Data for the task:
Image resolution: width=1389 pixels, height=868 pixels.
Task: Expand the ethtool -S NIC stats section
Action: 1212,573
--
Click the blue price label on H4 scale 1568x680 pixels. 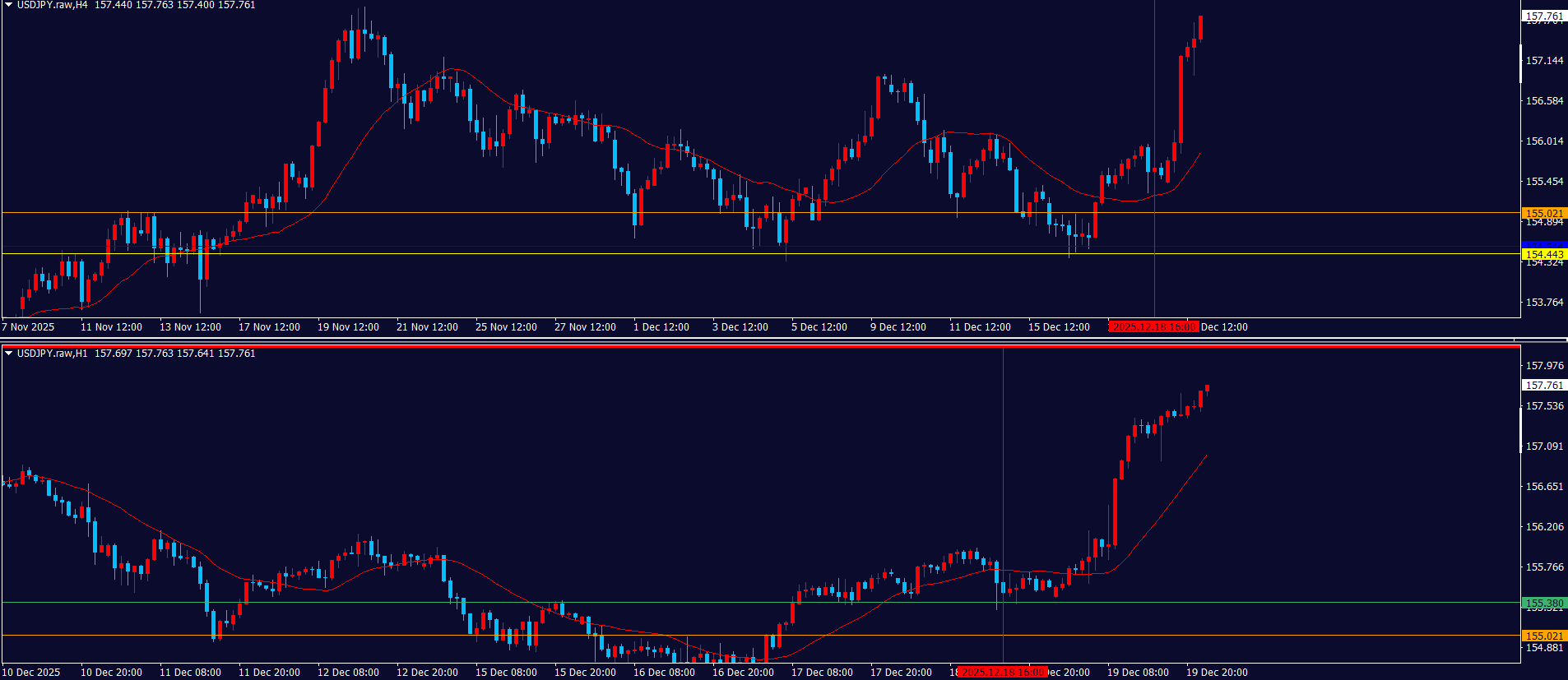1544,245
...
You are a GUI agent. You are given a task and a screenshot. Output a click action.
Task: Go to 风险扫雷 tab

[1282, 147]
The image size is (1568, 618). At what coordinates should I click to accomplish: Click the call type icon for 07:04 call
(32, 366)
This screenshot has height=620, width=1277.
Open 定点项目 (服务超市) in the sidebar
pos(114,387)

Exercise aim: Where in the entries above does the word "screenshot" appear? Copy each line that has it.

Answer to the problem:
You are a GUI agent. You are given a task and a screenshot. Output a click action.
This screenshot has height=620, width=1277.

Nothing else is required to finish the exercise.